Predation seemed low in our study areas and the northern goshawk apparently was the main predator in both our study areas. We found one adult female grouse apparently killed by a goshawk in an opening in pine forest; furthermore, on two occasions we observed goshawks flying over meadows, far from the nearest forest. In some areas red foxes Vulpes vulpes have been reported to prey extensively on Caucasian black grouse (Sikharulidze 1974); however, the red fox was not present in our study areas.

Population dynamics

In 1978 the Caucasian black grouse was listed as rare and declining in the Red Data Books of the USSR and former Soviet republics where it occurred (Vinokurov, Grazhdankin, Kischinskiy, Ponomaryova, Sapetin & Fomin 1978). Grazing is considered a major limiting factor, followed by poaching. The Red Data Book for the Krasnodarskiy region of the northern Caucasus also claims that collecting specimens for museums has been partially responsible for the species' decline (Til'ba 1994). This seems highly unlikely because not one of the 25 specimens in the two major museums of Moscow (Moscow State University Zoological Museum and State Darwin Museum) was collected after 1959; the most recent specimen in these collections from the northern Caucasus was collected in 1897. There is not a single Caucasian black grouse in the regional museum of Krasnodarskiy Krai.

Cows and sheep, as well as shepherd dogs, have been blamed for destruction of habitats and nests (Khan-238 mamedov 1965, Molamusov 1966, Sikharulidze 1974, Til'ba 1994), but none of these claims was supported by data.

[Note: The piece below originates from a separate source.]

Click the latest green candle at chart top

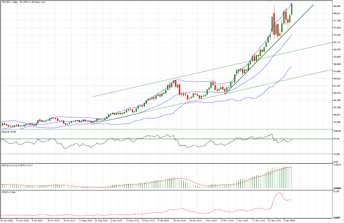(x=291, y=9)
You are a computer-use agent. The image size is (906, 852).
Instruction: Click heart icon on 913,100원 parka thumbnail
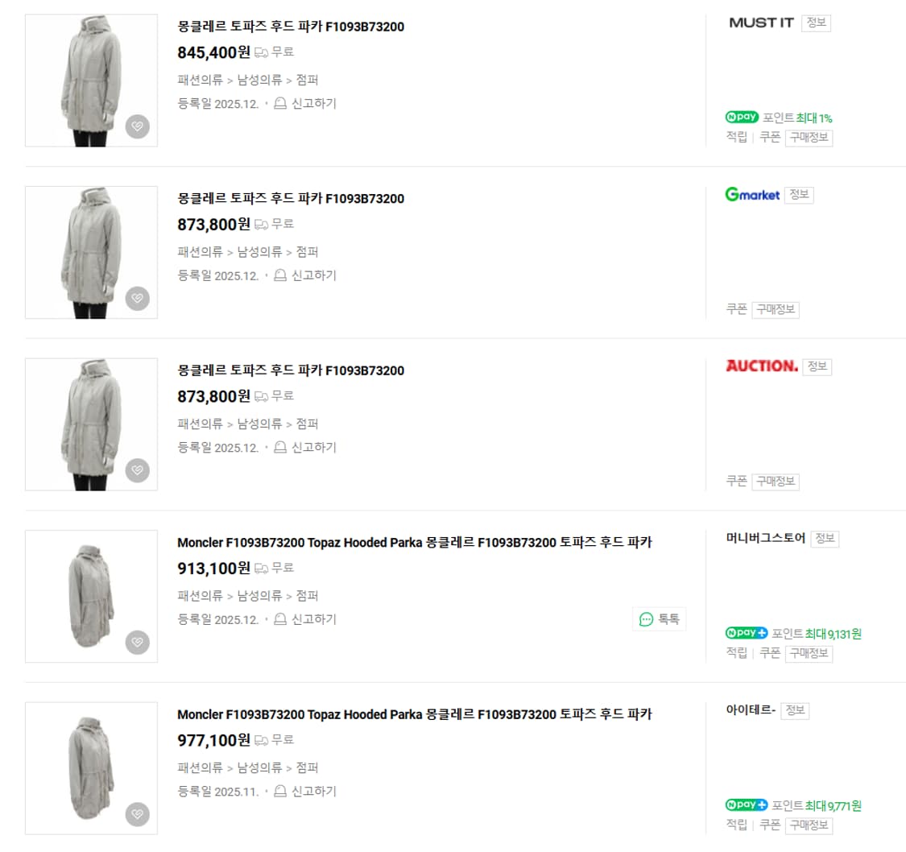coord(138,642)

The data presently available are simply insufficient to satisfactorily assess the effects of grazing on population densities (see Fig. 3). Four estimates of density from an ungrazed nature reserve in the heart of the species range (mean = 2.0 ± 1.3; Tkachenko 1966, Vitovich 1977,1986, Potapov 1985) are similar to four estimates of density from grazed areas (mean = 2.5 ± 1.3; Sikharulidze 1974, Scott 1976, this study). Field studies of the species uniformly report wet or snowy weather during incubation and brood-rearing to be the primary factor limiting breeding success for Caucasian black grouse (Averin 1938, Tkachenko 1966, Vitovich 1977, 1986).

Cows were traditionally brought to Lagonakskiy Ridge when chicks were 10–14 days old; thus nest destruction by cows or shepherd dogs was unlikely. Furthermore, cows tend to graze close to the timberline on the northeast-facing slope and along ravines, below the principle brood rearing areas. Short of total destruction of the ravine habitats, it is hard to imagine that adult males would be affected by the presence of cows. The cowherds on the Lagonakskiy Ridge had two dogs that were kept chained in their camp to guard it from theft and bears. The situation may be different for sheep because they prefer the higher meadows and ridges with shorter grass which are intensively used by broods, and dogs are often used for sheep herding.

Poachers in the area seldom hunt Caucasian black grouse; they carry large caliber rifles (≥7.62 mm) rather than shot guns and hunt chamois Rupicapra ru- picapra, red deer Cervus elaphus, wild boar Sus scrofa and brown bear Ursus arctos. A few hundred grams of grouse is worth neither the risk associated with poaching, the cost of ammunition, nor the energy spent to get to the mountain habitat of this species.